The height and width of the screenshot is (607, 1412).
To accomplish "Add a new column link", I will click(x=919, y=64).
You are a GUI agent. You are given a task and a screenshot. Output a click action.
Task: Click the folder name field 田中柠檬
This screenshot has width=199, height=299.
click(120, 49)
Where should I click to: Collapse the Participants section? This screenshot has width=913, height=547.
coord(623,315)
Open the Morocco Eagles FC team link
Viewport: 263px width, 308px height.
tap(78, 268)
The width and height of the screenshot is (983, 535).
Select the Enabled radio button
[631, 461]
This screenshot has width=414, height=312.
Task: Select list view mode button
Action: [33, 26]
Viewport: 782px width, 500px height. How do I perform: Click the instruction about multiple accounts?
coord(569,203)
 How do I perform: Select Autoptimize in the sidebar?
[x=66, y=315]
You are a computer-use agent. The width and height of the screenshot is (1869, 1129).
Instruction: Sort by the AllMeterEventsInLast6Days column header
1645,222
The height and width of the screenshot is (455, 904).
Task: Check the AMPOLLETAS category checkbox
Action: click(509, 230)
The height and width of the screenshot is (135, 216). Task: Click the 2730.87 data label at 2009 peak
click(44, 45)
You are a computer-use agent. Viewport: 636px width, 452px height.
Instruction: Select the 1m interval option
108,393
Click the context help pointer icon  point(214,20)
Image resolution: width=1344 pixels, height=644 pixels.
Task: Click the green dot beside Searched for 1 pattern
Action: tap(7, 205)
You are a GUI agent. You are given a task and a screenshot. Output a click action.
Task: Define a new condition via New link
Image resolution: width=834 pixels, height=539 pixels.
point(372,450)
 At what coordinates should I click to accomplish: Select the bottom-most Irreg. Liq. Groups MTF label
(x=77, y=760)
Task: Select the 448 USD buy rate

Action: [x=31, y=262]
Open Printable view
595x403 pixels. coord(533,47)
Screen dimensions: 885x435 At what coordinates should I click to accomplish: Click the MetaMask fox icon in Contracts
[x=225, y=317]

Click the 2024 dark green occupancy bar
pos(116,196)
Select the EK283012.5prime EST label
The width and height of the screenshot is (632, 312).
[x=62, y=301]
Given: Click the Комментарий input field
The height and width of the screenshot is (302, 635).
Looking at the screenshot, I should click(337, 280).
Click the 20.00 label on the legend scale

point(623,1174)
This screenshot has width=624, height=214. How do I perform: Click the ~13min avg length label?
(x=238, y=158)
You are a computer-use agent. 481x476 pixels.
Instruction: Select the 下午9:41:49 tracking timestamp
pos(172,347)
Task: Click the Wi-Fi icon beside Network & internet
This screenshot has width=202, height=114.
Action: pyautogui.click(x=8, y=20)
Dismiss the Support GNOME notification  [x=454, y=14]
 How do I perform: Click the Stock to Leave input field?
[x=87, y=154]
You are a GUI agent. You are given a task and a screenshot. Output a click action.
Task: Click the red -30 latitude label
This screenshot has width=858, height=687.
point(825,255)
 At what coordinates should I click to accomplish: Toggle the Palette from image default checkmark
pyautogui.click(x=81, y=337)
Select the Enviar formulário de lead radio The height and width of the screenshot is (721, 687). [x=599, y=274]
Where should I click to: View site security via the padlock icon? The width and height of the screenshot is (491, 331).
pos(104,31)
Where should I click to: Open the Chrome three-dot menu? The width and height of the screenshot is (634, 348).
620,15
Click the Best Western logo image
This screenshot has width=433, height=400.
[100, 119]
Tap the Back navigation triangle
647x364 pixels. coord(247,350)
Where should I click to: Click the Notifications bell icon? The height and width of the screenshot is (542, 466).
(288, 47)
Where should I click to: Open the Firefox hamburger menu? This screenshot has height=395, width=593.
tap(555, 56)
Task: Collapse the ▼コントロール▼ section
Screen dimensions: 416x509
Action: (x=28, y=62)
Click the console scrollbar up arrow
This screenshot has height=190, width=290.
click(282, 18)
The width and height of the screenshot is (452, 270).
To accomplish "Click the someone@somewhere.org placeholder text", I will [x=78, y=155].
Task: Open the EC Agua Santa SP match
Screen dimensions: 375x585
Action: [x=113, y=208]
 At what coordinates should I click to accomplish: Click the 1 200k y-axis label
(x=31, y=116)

■ ■ ■ ■ ■

#### Directions for this task
Which lines of the listing contain the string "computer"? Copy each of them.

#### Answer box
You are a computer-use agent. The width and height of the screenshot is (1869, 1129).
You are a computer-use agent. Viewport: 636px width, 452px height.
You are a computer-use agent. 481x476 pixels.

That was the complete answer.